Outra pegadinha: a NASA e a ESA usam convenções ligeiramente diferentes para objetos. O mesmo corpo pode aparecer com nomes diferentes em bases de dados americanas e europeias. Isso não é um erro, é simplesmente histórico de quem descobriu primeiro. Mas para quem trabalha com integração de dados, é uma dor de cabeça constante.
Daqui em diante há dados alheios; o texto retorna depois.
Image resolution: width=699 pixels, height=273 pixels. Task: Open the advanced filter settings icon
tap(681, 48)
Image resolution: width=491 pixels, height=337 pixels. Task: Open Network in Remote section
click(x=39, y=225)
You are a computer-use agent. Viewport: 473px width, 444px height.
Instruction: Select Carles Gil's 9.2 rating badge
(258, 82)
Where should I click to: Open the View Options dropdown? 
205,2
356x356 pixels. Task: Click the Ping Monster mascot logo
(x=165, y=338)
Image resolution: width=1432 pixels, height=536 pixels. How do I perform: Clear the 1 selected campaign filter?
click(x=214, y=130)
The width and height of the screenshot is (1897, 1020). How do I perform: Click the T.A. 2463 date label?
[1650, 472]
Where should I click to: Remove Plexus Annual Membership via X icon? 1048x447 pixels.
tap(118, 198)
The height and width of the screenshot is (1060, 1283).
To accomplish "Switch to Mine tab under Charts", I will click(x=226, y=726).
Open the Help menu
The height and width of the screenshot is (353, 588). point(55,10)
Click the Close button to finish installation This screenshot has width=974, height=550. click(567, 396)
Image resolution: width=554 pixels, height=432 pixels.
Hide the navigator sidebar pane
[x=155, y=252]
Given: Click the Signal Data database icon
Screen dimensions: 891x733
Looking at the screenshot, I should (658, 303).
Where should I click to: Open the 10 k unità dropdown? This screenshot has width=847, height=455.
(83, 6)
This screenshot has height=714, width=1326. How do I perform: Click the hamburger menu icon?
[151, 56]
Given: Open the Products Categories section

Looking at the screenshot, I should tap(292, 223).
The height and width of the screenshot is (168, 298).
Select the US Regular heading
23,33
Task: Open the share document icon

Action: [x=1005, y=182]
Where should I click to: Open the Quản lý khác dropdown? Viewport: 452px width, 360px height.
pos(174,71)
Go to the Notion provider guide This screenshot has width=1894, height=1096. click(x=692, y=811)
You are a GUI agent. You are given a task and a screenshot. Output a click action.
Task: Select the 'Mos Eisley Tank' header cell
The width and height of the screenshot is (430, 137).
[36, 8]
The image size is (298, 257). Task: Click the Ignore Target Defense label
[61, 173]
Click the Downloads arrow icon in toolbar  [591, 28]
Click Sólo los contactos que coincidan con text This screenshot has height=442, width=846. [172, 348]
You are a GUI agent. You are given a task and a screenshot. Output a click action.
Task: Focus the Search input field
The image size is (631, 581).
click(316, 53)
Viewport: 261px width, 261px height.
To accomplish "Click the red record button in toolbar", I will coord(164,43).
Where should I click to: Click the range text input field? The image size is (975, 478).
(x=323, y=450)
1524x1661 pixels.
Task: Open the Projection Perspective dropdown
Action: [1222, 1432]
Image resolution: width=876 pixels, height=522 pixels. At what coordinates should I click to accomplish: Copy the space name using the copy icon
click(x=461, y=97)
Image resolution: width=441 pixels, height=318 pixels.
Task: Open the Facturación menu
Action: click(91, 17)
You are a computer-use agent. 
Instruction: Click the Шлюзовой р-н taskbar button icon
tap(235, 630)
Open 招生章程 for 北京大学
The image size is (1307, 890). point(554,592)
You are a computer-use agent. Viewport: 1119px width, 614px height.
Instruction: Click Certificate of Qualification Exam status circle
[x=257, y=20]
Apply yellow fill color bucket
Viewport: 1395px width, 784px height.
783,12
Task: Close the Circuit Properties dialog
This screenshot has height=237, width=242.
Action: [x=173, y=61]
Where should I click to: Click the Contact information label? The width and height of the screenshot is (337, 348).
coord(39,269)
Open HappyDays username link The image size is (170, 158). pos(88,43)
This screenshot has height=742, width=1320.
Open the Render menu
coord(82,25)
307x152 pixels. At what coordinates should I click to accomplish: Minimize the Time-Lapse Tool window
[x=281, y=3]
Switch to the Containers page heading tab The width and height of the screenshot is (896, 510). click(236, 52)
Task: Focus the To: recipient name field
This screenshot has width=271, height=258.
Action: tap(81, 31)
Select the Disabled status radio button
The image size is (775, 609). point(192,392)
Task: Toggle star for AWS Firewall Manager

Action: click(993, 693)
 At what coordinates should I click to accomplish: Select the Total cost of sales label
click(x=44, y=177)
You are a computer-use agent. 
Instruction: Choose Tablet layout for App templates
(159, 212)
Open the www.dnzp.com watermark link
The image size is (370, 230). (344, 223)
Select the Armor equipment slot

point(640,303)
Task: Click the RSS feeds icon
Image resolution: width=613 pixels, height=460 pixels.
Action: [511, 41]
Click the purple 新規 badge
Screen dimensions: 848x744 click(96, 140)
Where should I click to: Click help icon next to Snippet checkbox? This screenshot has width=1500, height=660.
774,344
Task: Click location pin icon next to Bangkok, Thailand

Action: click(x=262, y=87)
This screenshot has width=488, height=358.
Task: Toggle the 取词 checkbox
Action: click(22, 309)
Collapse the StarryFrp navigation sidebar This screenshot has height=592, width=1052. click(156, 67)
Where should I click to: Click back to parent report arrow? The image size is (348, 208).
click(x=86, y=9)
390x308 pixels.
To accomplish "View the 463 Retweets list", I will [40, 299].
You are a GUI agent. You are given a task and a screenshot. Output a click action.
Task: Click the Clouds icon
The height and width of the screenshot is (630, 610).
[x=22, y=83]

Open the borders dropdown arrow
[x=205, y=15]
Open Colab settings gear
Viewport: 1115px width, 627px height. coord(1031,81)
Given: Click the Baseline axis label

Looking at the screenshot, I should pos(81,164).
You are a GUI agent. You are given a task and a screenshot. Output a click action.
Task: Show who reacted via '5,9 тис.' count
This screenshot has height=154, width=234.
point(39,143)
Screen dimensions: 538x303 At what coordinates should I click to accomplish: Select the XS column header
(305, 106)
Quando os nomes falham completamente
Não adianta romantizar. Os nomes dos planetas são uma ferramenta útil, mas tem limitações sérias. Para objetos no cinturão de Kuiper e além, a nomenclatura é baseada em números e letras, não em nomes mitológicos. Isso acontece porque ainda não sabemos o suficiente sobre esses corpos para dar nomes significativos. Até agora, planetas anões como Makemake e Haumea receberam nomes de divindades polinésias, mas a maioria dos objetos conhecidos só tem designações numéricas provisionais. Se o seu objetivo é simplesmente saber os nomes, não precisa complicar. Os oito planetas, em ordem a partir do Sol, são: Mercúrio, Vênus, Terra, Marte, Júpiter, Saturno, Urano e Netuno. Plutão é planeta anão. A classificação foi revisada em 2006 e desde então é o padrão aceito pela maioria das instituições científicas.